• **GOAL OF THE EXERCISE**: From the data below, repeat exactly the lines from the line with "Click Copy from button" to the line with "Switch to the", both included.

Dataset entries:
<<<<

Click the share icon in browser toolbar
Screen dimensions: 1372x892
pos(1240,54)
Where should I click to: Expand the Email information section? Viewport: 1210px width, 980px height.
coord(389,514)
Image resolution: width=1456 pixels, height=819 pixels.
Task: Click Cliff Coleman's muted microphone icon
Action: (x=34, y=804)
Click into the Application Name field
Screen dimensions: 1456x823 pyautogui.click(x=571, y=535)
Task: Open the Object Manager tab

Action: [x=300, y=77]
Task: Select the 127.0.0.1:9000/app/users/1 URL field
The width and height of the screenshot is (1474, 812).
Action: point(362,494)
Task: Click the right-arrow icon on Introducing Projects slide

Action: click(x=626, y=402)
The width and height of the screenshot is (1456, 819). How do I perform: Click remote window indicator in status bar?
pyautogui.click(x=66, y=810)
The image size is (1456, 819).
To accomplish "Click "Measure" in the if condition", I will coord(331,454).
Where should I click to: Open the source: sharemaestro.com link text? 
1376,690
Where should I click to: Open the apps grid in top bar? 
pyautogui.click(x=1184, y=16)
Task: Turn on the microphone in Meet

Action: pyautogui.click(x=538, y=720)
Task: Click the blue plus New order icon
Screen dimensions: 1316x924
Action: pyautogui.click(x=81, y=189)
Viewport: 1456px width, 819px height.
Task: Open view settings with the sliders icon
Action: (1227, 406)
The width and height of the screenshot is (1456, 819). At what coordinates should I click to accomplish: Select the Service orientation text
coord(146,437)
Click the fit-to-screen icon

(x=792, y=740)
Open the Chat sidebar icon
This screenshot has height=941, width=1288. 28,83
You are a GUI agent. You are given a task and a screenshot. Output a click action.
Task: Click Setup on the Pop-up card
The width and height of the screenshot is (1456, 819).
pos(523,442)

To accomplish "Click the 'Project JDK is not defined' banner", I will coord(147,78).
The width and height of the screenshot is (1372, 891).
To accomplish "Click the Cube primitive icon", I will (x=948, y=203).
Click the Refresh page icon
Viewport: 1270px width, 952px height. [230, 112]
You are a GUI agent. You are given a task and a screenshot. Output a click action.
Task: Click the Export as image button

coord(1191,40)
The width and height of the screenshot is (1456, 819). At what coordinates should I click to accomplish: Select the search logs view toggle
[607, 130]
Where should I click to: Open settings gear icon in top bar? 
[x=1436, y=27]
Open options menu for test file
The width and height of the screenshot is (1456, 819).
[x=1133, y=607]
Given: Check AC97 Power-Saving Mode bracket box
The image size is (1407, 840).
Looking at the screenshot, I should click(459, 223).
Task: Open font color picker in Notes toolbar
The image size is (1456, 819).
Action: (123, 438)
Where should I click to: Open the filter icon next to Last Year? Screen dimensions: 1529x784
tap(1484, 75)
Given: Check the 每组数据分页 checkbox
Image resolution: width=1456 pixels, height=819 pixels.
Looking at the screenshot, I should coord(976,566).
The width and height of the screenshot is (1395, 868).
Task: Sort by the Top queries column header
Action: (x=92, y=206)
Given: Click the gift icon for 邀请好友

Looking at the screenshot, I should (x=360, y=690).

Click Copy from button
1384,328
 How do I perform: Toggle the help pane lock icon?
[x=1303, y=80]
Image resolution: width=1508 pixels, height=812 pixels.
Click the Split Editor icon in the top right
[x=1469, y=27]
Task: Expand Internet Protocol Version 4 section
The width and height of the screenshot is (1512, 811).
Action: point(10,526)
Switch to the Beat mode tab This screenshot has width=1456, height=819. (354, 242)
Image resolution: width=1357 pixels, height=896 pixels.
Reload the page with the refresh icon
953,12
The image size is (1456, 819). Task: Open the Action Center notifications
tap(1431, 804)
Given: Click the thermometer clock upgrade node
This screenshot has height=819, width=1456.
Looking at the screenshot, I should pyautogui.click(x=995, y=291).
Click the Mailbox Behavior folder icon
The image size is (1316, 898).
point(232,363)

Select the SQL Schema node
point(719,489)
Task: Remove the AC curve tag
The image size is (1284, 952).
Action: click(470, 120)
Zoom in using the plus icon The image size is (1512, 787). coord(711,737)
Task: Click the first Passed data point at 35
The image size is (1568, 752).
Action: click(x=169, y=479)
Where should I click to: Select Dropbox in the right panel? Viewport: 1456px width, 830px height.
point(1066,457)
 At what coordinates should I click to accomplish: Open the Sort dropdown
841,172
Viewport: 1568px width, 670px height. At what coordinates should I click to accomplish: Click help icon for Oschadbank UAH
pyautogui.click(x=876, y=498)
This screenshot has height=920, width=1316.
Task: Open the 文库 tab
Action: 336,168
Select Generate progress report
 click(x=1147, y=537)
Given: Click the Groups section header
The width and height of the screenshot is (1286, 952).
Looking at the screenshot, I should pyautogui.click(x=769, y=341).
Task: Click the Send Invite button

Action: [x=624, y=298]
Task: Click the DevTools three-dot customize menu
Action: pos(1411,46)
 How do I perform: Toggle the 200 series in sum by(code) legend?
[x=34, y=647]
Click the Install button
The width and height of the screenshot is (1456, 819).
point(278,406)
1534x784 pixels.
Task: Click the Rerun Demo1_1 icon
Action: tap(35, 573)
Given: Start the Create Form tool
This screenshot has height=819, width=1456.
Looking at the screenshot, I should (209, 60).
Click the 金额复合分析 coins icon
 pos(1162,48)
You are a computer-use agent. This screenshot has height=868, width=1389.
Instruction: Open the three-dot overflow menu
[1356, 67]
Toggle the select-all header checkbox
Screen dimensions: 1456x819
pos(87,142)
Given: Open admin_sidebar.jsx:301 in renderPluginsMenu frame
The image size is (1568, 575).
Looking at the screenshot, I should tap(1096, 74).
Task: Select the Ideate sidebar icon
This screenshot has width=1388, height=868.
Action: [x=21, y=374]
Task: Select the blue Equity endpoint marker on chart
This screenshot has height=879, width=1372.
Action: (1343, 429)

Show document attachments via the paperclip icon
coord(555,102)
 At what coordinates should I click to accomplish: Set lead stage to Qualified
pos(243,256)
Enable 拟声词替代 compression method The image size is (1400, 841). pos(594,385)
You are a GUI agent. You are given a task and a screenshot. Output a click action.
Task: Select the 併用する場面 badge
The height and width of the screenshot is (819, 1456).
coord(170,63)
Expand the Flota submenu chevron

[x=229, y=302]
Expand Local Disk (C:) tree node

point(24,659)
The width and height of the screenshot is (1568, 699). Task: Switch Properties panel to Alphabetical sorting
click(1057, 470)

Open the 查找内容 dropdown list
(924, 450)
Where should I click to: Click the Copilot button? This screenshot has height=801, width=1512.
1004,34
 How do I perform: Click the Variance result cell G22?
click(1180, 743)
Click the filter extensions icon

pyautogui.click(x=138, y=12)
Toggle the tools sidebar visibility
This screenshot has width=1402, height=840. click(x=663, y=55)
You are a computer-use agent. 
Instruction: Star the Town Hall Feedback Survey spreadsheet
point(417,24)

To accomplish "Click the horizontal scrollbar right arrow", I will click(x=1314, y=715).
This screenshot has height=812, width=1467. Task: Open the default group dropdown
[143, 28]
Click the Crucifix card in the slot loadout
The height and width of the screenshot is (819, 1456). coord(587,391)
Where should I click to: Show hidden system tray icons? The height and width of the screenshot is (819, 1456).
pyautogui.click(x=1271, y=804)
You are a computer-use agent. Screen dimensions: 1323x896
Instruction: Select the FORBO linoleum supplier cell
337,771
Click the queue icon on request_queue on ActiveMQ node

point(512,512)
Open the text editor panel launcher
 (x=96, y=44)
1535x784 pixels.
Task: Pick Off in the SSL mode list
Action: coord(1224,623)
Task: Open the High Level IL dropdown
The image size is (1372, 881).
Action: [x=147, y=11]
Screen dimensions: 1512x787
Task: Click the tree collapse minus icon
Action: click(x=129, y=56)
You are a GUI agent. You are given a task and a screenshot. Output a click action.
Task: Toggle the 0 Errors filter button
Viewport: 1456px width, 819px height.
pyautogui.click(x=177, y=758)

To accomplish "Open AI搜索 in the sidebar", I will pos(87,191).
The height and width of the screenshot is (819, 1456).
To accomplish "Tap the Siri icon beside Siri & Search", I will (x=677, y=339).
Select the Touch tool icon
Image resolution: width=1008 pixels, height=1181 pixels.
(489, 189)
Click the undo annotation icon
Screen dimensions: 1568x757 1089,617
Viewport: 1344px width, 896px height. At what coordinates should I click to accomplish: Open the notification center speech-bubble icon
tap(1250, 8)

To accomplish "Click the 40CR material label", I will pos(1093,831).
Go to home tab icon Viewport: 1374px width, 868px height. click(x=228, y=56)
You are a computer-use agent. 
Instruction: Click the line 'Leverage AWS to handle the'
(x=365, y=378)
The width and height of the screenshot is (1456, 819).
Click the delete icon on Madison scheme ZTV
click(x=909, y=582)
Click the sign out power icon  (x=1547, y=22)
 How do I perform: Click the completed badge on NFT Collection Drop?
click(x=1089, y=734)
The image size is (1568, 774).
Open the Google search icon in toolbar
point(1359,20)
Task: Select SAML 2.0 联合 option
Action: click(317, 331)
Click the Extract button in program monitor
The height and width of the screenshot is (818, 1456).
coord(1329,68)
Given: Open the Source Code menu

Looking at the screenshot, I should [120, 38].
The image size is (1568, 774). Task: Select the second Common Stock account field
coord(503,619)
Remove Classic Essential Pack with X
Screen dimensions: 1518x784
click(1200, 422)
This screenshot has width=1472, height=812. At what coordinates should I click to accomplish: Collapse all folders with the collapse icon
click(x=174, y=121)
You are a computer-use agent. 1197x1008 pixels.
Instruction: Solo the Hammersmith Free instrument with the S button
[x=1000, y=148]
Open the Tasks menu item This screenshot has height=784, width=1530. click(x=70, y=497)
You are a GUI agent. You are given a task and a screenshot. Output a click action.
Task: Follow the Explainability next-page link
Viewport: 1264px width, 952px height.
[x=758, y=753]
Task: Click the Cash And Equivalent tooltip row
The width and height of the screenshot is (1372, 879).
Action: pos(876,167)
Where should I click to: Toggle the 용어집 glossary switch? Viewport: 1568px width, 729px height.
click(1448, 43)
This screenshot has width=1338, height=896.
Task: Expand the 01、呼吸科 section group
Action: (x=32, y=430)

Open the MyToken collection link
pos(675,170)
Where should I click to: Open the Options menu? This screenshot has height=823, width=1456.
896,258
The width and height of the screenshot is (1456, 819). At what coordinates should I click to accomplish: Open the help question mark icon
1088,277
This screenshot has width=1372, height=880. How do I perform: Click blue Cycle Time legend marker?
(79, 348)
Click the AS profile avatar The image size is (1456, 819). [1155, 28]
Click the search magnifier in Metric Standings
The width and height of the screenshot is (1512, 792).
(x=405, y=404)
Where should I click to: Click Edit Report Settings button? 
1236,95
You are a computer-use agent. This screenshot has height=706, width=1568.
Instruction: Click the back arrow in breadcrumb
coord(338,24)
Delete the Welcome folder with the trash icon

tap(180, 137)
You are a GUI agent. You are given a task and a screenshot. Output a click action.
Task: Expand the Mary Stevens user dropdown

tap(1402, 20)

>>>>

• **WRITTEN ANSWER**:
Click Copy from button
1384,328
 How do I perform: Toggle the help pane lock icon?
[x=1303, y=80]
Image resolution: width=1508 pixels, height=812 pixels.
Click the Split Editor icon in the top right
[x=1469, y=27]
Task: Expand Internet Protocol Version 4 section
The width and height of the screenshot is (1512, 811).
Action: point(10,526)
Switch to the Beat mode tab This screenshot has width=1456, height=819. (354, 242)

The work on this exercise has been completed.